### TASK ITEM
All lines from the one containing "The image size is (627, 318)." through the end of the data below must be reproduced exactly, and no others.

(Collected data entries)

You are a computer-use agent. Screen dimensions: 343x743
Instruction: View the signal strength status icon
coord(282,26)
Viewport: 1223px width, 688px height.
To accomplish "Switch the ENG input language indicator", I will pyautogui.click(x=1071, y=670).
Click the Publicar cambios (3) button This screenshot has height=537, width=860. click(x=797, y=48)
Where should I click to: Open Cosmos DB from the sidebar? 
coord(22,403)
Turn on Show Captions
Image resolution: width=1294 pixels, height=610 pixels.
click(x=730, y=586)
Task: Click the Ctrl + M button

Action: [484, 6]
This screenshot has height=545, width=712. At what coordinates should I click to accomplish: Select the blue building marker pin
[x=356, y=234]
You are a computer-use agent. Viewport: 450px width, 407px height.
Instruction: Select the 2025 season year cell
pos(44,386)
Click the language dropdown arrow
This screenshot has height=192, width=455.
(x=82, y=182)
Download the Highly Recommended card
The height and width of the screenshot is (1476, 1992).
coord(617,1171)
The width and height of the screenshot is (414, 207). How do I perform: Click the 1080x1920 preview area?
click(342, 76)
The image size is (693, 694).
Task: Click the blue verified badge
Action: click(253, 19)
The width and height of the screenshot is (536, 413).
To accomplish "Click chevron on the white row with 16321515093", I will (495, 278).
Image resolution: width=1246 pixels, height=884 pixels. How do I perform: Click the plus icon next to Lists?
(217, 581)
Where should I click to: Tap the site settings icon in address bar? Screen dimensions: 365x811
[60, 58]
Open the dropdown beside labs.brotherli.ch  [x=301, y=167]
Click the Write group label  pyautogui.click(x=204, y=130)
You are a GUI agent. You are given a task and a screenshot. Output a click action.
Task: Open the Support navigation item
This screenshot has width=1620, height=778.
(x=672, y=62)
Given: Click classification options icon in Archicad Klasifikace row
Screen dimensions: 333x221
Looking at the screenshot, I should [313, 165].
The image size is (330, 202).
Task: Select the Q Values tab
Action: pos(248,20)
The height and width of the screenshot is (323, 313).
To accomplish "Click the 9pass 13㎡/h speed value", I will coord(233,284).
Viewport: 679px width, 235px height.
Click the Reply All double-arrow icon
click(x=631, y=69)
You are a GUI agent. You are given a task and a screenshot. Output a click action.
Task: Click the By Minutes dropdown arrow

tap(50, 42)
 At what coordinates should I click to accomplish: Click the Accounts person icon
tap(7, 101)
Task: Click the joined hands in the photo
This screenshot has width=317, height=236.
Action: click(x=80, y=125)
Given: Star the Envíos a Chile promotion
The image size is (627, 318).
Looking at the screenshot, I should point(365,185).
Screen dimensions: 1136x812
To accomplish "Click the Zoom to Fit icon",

### EXPECTED ANSWER
The image size is (627, 318).
Looking at the screenshot, I should point(365,185).
Screen dimensions: 1136x812
To accomplish "Click the Zoom to Fit icon",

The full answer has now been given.